This would be another national service— responding in some appropriate way to how Donald Trump called you a liar about your “oath to God.” It would help people see something.
“Another” because it was a great service you performed in your speech telling your colleagues — and especially the nation — why you were breaking Party ranks and voting to convict President Trump.
A “national service” because what you did really mattered: your words really dominated the day, not the voice of acquittal. Almost like the kid saying “The Emperor Has No Clothes,” your speech — delivered by one who was the standard bearer for the Republican Party not very long ago — exposed not only the Truth about Trump’s crimes being serious but also the nakedness of your craven colleagues, even if you didn’t intend that.
Your words had great power because you were a man who was quite transparently making a decision that he regrets having to make, who feels obliged to decide in the direction that is required by an oath he took to God. And you take your religion seriously. It is, you said, at the center of who you are. And you were compelled both by your Oath to God and by the judgment of your own conscience, to vote to convict Donald Trump.
The palpable sincerity of your statement was underscored by those twelve seconds of silence you took while you worked not to burst out in tears or sobs or something quite profound about the moment to you, as you talked about the religious basis for your act of conscience.
And then what does Donald Trump do? He strikes back at you, to punish you as he punishes all those who cross him. And how does he strike?
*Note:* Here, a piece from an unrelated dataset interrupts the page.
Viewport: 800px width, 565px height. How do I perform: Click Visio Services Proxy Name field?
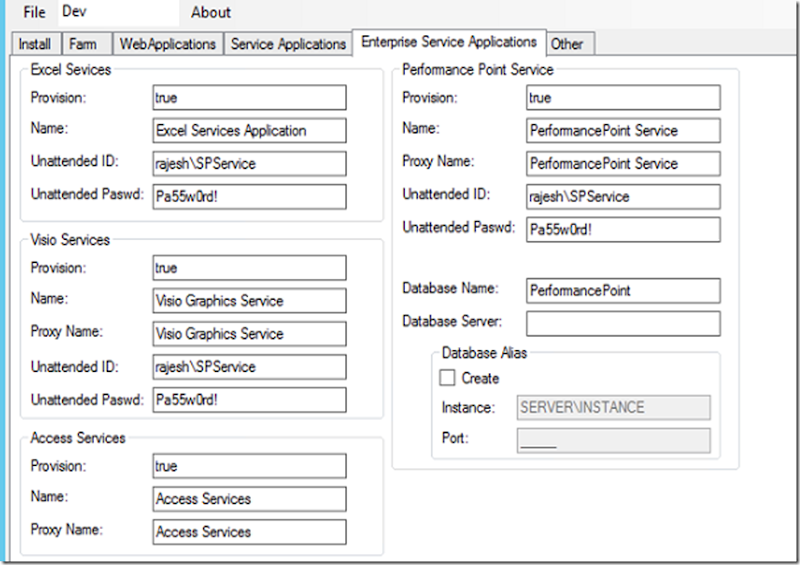click(249, 334)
He questions your sincerity about your religion:
“I don’t like people who use their faith as justification for doing what they know is wrong,”
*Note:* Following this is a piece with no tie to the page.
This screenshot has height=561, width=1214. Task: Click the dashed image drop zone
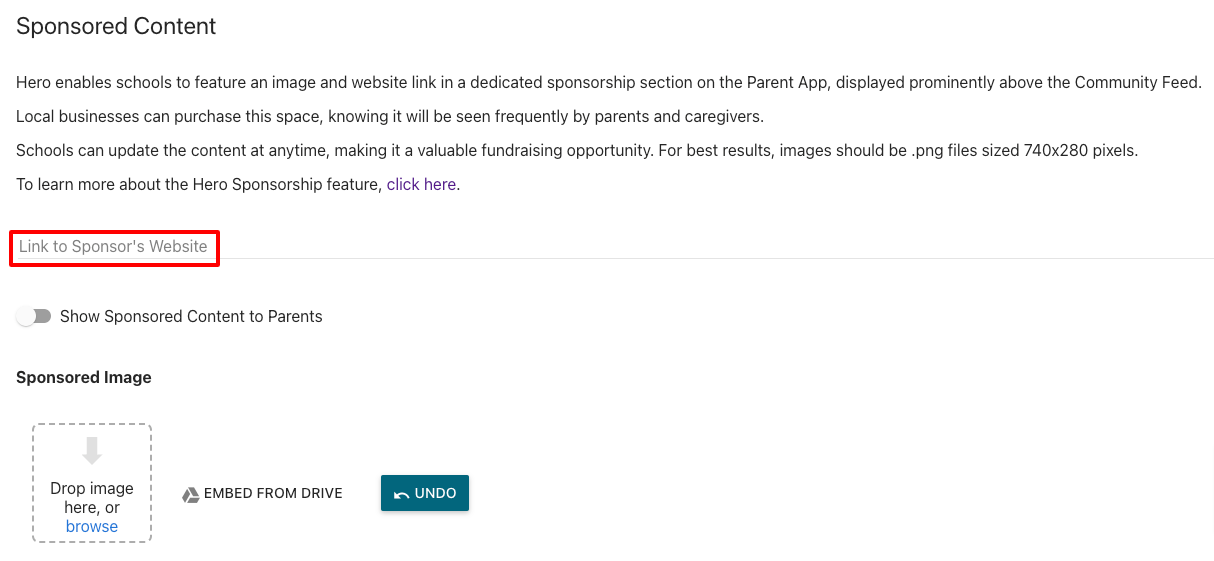[92, 483]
said Trump in obvious reference to you.
I can understand that you’re already on the Trumpian firing range, and likely do not relish the attacks. But I think this is an opportunity to do more for the nation: that you can respond in some way that can further help the nation see what’s what at this dangerous moment, when Trump has defeated the forces of “the rule of law.”
Not only is Trump the guy who committed impeachable offenses of “great severity,” as you said, but he’s also the guy whose terrible character is revealed by how he degraded what you said, and how you said it, how he accused you of faking your concern about fulfilling the obligation to God that you had undertaken. Your being true to God was bogus, according to Trump. A lie.
But anyone who witnessed your speech should know that it is Trump who doesn’t care about the truth. Or what might be worse: cannot even recognize the obvious truth that your vote to convict was cast out of a sense of solemn, even sacred, duty.
But the American people should be reminded not only of the truth that led you to vote as you did, but also the truth about Trump’s character — how unworthy it is of the Presidency of the United States — displayed by Trump’s dismissal of your religious sincerity.
You do not have to say anything directly about that unworthiness in order to convey the truth of it.
Even though your vote did not succeed in getting this lawless man out of the Presidency, your helping the people to see what Trump revealed about himself would perform another national service by helping people make the decision next November that this man must be removed from the Presidency by the only remaining means. I.e., to vote him out of office through the 2020 presidential election.
Shine a light on Trump’s ugliness in this affair.
(And shine it also on where you were coming from — keeping faith with your vow to God — showing good faith unique among Republican senators.)